Debbie Ngawera-Packer at Pātea Beach, where she spent much of her childhood. Photo / Jamie Morton
OPINION:
This month we are expecting a ruling from Supreme Court on the Environmental Protection Agency's (EPA) decision to grant Trans Tasman Resources' (TTR) consent for seabed mining.
TTR wants to mine up to 50 million tonnes of iron sand off the South Taranaki Bight each year for 35 years.It is my hope that the court will rule in our favour and we can put to rest seabed mining, a practice that would destroy ecosystems and damage our coastlines for generations to come.
For eight long years, across National-led and Labour-led governments, our iwi and Pātea community has fought to stop the desecration of our ocean.
We have sat in court after court listening to a corporation that has never practised in Aotearoa, tell us, who have lived locally on the Pātea coast for generations, that it knows better than us about what is right for our environment.
We endured an extensive marketing campaign of sophisticated videos making light of environmental damage, ignoring any marine life on the reefs. Newspaper articles promoting economic gain, and promising jobs.
We saw them lobby government and local government politicians who became some of their strongest advocates. And we stood quietly as they paid some leaders to visit machinery used to mine offshore.
We experienced trolling and verbal attacks for being "anti-economic" and "anti-progress", despite being employers of over 100 staff.
Iwi owners of the largest tourism infrastructure on the maunga, owners of the largest health provider in Taranaki with 10,500 patients, 51 per cent Māori, 49 per cent Pākehā.
We are developers of precision horticulture, social housing, and an e-sports arena.

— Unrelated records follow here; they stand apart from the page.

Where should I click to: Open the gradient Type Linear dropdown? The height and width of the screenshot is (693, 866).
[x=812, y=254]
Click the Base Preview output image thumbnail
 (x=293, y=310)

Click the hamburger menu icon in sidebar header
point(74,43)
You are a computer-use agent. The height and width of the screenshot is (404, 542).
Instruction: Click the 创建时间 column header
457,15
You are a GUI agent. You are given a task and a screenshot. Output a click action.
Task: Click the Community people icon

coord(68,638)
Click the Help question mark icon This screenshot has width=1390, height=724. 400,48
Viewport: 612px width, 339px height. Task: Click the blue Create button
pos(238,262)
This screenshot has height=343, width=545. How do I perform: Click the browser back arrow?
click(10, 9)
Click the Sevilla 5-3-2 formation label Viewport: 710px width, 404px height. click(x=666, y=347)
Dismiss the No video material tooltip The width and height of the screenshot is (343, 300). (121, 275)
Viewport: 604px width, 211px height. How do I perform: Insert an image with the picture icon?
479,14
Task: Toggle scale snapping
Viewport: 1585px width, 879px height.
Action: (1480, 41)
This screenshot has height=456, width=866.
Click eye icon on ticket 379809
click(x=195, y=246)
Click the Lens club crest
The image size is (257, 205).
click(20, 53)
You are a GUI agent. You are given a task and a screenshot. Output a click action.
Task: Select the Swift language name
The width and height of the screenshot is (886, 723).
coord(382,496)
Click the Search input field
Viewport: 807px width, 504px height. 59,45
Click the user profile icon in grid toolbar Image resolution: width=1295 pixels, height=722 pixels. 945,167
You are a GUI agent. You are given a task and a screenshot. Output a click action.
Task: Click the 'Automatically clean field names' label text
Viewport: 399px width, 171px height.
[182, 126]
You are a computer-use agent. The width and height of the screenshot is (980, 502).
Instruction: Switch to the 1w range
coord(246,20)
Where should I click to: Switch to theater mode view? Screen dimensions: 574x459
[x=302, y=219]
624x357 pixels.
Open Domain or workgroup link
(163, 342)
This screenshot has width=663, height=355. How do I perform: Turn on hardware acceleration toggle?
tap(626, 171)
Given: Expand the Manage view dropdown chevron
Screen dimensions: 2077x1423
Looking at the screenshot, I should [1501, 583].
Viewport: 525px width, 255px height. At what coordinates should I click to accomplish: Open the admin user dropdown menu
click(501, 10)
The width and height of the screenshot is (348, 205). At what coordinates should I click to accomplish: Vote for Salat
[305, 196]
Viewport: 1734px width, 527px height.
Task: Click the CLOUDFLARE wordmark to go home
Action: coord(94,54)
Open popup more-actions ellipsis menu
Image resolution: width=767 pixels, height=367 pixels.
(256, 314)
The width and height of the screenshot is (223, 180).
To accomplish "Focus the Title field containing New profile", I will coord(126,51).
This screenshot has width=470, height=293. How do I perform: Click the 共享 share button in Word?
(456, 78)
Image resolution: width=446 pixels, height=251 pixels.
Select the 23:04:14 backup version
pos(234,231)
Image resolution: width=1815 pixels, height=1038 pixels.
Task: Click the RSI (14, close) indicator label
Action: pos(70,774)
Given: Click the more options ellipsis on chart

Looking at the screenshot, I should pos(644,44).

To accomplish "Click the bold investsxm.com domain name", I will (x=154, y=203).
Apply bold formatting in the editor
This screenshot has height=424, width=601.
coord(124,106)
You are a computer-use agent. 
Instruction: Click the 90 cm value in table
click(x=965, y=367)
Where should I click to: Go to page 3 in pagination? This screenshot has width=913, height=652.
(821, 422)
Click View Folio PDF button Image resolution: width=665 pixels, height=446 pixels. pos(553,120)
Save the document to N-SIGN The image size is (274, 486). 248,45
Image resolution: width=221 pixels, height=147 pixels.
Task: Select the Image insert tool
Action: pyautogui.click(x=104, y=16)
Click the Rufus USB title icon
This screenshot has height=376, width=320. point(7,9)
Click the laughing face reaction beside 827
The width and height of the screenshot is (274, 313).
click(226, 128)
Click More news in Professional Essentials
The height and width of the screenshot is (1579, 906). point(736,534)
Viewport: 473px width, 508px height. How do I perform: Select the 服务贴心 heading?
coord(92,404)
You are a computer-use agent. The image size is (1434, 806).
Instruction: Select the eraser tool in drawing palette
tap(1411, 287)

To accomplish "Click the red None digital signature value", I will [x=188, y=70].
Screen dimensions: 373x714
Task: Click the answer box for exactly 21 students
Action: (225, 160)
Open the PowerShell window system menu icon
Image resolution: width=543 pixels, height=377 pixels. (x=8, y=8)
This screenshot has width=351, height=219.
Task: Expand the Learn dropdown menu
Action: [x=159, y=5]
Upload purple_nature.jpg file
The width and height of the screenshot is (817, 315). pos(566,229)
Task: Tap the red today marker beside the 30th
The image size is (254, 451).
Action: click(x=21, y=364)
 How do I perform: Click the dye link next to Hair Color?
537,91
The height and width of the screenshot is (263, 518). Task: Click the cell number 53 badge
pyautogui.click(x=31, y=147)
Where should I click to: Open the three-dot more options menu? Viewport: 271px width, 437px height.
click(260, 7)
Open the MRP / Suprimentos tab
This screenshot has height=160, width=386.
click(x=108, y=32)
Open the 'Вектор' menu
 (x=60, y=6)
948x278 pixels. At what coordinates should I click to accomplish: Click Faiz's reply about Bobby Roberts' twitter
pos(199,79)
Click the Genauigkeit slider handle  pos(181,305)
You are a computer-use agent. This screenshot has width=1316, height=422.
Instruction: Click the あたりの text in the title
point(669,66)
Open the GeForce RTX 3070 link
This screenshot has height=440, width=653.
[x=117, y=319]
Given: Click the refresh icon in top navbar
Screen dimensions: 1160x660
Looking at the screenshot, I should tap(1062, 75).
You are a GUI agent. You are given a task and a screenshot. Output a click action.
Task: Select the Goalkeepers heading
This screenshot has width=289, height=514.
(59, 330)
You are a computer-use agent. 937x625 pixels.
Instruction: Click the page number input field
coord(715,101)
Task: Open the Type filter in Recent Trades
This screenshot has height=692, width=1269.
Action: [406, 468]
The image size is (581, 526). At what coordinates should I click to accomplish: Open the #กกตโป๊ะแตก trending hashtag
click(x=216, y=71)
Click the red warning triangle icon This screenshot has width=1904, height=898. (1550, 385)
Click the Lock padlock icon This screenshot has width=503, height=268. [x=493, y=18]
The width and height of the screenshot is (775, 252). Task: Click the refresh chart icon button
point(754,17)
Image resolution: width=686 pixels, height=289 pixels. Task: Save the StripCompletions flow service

This is the fundamental flaw in their corporate approach, in that they underestimated the extent of our iwi and community whanaungatanga, our determination and experience.
Firstly, we're not a community unfamiliar with exploration and fracking. We have more oil companies in Taranaki than anywhere else in Aotearoa, and each time wells dry up, and one packs up, they leave a debris of industrial equipment, pollution, and unemployed skilled workers.
We are an iwi and community experienced in stopping fracking.
We're also an extremely determined community familiar with hardship, and know full well the power of unity against all odds.
This is the same community who, during the Pātea Freezing Works closure, supported the Pātea Māori Club to bring to rise the record-breaking 'Poi E'.
Our frontline protests were indicative of natural Tiriti relationships, just as many Māori as Pākehā, shoulder to shoulder, all committed to protecting our moana.
Many whose grandparents stood together during the industrial upheaval at the foreground of the creation of 'Poi E'.
You could say it's in our DNA to work together under adversity.
Busloads of iwi, community and supporters went to Parliament with petitions.
The local diving club set up ocean videos so that we could quantify marine life in the South Taranaki Bight, and also established a proactive education programme with all the schools.
The fishing clubs funded billboards opposing seabed mining, the community held fundraisers and concerts to help fund iwi fronting the legal battles.
Scientific evidence was compiled with cultural evidence, an inclusive fusion that made for compelling court cases, skilfully presented by young wāhine lawyers and an older Pākehā QC. Again, a unity of strengths.
Through protest action, submissions and petitions, we have continued to state that the EPA did not get things right from the start.
Thankfully the High Court and Court of Appeal agree, confirming there is lack of information and data on the environmental impact of seabed mining.
Our intent was to protect the environment for our future generations, but without realising, our small community has helped set political precedence, with landmark High Court and Court of Appeal decisions to quash seabed mining.
Winning this battle so far for the iwi and the community of Pātea proves that voices and actions count.
It proves that no matter how big, how rich, how sophisticated or how politically supported the opponent is, there is nothing stronger than grassroots determination.
For this purpose and many more, I continue to be a strong advocate for "ground-up solutions" for communities to have a say in who they are.
Today, our hearts are full. We are grateful to everyone who supported our plight.
Together we have achieved something great. But the fight is not over.
It is one that I have carried with me into Parliament, and is the catalyst for my member's bill to ban seabed mining in Aotearoa.